Famous Clam Chowder
Submitted by dimplex
New England-style clam chowder built on a butter-flour roux with milk, potatoes, celery, and a finishing splash of red wine vinegar for brightness. Hearty, creamy, eight-bowl batch.
YIELD
8 servingsPREP
15 minCOOK
40 minREADY
55 minThis clam chowder is the New England-style classic, the creamy white-broth version (no tomatoes, please) that defines the genre. The technique relies on building a proper white sauce (béchamel) with butter, flour, and milk, then folding it into the cooked vegetables and clams at the end. This approach gives you complete control over the final consistency, unlike chowders that thicken through reduction alone.
The red wine vinegar at the end is the surprise ingredient. Two tablespoons in a chowder this size sounds odd, but it brightens everything and cuts through the richness of the cream sauce. Without it, the chowder tastes one-note. With it, every spoonful has a faint zip that keeps you reaching for another.

WHAT TO PRODUCE: Reproduce the clam chowder recipe in full, word for word. The entries that follow play no part in what is asked here.

RECORD SET:
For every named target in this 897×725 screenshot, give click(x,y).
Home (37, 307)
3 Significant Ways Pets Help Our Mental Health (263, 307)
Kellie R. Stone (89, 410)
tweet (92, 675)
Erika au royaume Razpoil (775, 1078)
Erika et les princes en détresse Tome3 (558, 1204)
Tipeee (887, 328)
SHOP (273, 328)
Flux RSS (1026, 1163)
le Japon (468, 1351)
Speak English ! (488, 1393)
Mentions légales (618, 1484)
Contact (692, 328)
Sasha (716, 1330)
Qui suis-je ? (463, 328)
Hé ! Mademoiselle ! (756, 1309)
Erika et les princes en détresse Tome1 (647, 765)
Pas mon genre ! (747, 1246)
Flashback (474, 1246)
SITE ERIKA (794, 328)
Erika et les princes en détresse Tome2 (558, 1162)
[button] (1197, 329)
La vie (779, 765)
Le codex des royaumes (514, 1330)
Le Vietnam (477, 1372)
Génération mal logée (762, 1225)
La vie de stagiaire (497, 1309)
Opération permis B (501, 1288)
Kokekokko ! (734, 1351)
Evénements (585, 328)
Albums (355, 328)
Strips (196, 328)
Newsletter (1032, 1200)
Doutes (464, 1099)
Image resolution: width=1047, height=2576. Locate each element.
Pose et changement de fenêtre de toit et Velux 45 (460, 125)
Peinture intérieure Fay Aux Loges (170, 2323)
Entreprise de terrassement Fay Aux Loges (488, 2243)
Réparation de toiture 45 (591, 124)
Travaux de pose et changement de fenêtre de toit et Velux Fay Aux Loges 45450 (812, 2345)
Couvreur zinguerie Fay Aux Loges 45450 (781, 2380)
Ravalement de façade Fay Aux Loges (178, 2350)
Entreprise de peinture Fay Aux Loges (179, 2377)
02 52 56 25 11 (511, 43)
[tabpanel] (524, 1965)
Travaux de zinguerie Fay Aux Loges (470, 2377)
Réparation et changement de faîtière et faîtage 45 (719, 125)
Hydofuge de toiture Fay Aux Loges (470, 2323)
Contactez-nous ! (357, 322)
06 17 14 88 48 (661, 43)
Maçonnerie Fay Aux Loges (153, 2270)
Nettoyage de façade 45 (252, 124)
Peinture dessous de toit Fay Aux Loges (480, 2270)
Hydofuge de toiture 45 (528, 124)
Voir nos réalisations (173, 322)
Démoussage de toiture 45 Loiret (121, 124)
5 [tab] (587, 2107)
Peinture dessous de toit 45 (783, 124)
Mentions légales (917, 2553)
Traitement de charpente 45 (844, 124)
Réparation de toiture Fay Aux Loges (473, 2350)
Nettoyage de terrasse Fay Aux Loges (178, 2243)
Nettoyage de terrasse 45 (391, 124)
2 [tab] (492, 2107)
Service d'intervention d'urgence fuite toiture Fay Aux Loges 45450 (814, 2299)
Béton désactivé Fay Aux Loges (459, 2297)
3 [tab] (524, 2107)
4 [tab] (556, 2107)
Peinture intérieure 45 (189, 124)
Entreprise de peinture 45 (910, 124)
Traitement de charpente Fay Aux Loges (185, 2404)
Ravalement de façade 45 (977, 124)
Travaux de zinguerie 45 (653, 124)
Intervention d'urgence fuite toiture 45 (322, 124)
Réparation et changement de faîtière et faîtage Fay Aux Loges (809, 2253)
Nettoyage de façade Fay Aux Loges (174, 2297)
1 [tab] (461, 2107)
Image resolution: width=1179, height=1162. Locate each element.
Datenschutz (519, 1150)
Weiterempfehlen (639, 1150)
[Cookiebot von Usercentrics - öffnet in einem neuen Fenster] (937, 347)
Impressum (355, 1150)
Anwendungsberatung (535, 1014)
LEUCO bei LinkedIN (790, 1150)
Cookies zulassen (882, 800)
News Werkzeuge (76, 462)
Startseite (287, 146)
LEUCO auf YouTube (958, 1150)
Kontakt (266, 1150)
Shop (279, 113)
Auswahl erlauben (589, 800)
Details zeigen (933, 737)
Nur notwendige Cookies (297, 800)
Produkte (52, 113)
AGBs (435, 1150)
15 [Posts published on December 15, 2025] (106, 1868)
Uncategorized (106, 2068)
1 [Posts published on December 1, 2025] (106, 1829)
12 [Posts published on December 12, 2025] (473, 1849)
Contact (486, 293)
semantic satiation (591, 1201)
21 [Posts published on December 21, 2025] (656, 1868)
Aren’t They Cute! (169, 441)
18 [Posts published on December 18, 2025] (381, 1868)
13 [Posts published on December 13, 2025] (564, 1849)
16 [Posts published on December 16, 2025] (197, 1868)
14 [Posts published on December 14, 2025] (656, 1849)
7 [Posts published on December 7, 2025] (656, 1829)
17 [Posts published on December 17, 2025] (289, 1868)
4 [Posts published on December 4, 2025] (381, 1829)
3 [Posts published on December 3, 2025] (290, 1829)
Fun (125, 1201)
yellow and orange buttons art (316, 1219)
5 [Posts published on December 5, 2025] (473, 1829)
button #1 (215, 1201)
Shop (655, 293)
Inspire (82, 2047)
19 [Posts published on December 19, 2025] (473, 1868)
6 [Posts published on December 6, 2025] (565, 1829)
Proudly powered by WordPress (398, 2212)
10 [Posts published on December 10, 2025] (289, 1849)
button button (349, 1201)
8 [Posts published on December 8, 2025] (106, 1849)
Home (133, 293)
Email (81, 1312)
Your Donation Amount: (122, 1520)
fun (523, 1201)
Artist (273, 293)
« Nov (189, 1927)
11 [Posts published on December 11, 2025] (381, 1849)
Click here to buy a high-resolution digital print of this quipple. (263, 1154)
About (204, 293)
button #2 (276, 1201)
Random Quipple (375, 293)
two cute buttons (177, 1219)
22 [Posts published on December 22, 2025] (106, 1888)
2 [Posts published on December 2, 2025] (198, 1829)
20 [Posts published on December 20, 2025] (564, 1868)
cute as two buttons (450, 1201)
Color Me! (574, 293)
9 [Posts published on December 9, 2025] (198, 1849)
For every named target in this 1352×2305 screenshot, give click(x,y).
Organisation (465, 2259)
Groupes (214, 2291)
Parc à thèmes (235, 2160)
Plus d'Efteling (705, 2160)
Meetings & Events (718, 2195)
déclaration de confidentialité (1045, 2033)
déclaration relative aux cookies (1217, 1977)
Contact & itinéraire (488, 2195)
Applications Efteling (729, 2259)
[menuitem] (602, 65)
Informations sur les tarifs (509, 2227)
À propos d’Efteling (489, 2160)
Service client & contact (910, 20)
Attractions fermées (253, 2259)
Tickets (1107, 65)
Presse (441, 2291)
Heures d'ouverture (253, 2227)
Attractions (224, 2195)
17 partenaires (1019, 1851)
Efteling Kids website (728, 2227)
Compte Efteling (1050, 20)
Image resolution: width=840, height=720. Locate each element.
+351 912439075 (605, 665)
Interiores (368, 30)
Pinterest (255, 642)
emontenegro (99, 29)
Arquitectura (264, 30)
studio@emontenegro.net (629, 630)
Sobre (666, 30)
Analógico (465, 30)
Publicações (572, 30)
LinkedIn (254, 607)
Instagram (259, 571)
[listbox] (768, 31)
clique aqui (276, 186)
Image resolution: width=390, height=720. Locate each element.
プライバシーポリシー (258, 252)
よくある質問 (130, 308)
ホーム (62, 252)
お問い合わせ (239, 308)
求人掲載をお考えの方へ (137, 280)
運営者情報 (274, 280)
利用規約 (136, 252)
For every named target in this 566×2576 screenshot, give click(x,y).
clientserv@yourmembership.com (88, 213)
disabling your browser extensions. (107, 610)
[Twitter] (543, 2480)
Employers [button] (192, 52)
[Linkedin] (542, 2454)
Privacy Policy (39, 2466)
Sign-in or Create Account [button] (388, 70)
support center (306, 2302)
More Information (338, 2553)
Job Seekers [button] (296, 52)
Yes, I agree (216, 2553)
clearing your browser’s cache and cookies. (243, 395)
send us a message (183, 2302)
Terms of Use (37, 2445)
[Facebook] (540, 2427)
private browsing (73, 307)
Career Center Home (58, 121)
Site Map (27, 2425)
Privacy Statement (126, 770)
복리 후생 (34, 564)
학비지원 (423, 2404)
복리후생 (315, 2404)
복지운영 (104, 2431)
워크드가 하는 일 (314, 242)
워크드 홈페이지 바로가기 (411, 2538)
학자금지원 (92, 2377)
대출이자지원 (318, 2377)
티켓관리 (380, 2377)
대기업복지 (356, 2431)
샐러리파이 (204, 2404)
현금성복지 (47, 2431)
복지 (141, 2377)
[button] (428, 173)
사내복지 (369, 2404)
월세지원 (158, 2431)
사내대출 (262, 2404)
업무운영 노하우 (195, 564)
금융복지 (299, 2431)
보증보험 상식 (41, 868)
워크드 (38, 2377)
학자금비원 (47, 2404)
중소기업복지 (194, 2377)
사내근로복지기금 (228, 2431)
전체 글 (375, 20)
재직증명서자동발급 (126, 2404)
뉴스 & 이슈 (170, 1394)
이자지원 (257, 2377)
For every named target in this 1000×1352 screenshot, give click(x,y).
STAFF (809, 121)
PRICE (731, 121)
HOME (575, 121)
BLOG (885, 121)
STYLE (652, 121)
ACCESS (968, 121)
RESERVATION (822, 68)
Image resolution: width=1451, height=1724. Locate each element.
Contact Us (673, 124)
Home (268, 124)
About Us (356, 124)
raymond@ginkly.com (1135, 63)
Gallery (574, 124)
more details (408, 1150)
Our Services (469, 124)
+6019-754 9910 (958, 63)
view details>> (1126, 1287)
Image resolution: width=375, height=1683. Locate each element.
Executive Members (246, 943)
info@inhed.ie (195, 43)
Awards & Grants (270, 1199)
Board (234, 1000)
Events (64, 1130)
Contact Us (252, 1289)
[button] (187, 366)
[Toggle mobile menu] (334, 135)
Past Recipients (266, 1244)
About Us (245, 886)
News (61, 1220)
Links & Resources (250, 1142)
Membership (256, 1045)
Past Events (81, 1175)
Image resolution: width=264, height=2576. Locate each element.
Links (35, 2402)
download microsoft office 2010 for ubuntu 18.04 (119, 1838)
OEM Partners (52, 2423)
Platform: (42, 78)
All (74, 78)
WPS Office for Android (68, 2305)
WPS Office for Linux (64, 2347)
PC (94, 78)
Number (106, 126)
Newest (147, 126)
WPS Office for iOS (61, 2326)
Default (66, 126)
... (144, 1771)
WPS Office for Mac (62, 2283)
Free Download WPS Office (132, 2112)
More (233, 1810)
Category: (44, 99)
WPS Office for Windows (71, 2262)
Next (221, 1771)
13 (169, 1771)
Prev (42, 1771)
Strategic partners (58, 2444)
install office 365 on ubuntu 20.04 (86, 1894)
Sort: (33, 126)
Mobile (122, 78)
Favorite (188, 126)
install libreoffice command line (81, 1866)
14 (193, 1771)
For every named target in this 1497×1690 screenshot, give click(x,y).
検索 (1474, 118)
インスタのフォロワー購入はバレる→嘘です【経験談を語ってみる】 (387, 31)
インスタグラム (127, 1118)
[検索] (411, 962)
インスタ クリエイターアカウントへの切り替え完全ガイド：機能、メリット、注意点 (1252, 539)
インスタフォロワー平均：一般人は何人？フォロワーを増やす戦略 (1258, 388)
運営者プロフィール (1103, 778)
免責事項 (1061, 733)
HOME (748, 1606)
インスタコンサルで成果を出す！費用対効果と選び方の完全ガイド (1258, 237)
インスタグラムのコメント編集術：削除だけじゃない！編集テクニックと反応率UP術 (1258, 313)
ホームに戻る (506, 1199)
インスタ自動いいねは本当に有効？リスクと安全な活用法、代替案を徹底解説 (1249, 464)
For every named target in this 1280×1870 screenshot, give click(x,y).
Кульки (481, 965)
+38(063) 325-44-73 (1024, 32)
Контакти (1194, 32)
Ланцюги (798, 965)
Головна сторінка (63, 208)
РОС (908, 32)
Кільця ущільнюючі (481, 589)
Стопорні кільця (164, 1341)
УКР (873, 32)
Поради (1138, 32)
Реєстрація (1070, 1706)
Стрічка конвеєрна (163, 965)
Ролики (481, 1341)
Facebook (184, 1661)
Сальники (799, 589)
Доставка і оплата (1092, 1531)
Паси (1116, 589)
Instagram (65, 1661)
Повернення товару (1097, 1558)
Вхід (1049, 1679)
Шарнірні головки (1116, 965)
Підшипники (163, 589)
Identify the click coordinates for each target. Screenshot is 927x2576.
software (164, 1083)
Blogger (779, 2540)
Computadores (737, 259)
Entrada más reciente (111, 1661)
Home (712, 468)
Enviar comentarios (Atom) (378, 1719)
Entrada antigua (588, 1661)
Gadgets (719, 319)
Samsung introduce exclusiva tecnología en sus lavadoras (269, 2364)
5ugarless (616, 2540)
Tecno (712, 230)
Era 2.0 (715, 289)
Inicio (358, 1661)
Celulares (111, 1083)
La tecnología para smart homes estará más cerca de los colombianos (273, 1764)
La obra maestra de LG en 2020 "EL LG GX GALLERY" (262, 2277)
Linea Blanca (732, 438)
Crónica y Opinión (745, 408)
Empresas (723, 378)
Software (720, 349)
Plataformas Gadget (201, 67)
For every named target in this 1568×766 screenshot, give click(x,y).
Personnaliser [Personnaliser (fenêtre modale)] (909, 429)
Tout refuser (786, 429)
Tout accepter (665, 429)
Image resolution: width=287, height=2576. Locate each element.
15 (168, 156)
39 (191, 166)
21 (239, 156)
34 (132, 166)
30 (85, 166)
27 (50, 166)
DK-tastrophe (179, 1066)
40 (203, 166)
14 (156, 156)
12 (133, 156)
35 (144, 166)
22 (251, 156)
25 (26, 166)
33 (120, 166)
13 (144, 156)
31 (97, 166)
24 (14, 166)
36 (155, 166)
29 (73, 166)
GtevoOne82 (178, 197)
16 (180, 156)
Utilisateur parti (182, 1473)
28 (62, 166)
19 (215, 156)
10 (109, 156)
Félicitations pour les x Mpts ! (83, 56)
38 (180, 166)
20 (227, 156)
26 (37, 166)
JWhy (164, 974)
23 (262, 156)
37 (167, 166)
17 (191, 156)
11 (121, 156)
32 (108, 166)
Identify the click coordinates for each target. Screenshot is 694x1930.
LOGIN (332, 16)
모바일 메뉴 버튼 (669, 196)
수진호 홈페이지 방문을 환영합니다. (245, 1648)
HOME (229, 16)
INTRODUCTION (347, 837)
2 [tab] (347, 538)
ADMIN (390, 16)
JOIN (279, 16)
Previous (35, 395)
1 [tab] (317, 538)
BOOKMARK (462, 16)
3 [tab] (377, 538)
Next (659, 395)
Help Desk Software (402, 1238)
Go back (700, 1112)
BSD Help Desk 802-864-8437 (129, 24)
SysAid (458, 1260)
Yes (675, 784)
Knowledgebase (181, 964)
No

RESULT OF THIS TASK:
Famous Clam Chowder
Submitted by dimplex
New England-style clam chowder built on a butter-flour roux with milk, potatoes, celery, and a finishing splash of red wine vinegar for brightness. Hearty, creamy, eight-bowl batch.
YIELD
8 servingsPREP
15 minCOOK
40 minREADY
55 minThis clam chowder is the New England-style classic, the creamy white-broth version (no tomatoes, please) that defines the genre. The technique relies on building a proper white sauce (béchamel) with butter, flour, and milk, then folding it into the cooked vegetables and clams at the end. This approach gives you complete control over the final consistency, unlike chowders that thicken through reduction alone.
The red wine vinegar at the end is the surprise ingredient. Two tablespoons in a chowder this size sounds odd, but it brightens everything and cuts through the richness of the cream sauce. Without it, the chowder tastes one-note. With it, every spoonful has a faint zip that keeps you reaching for another.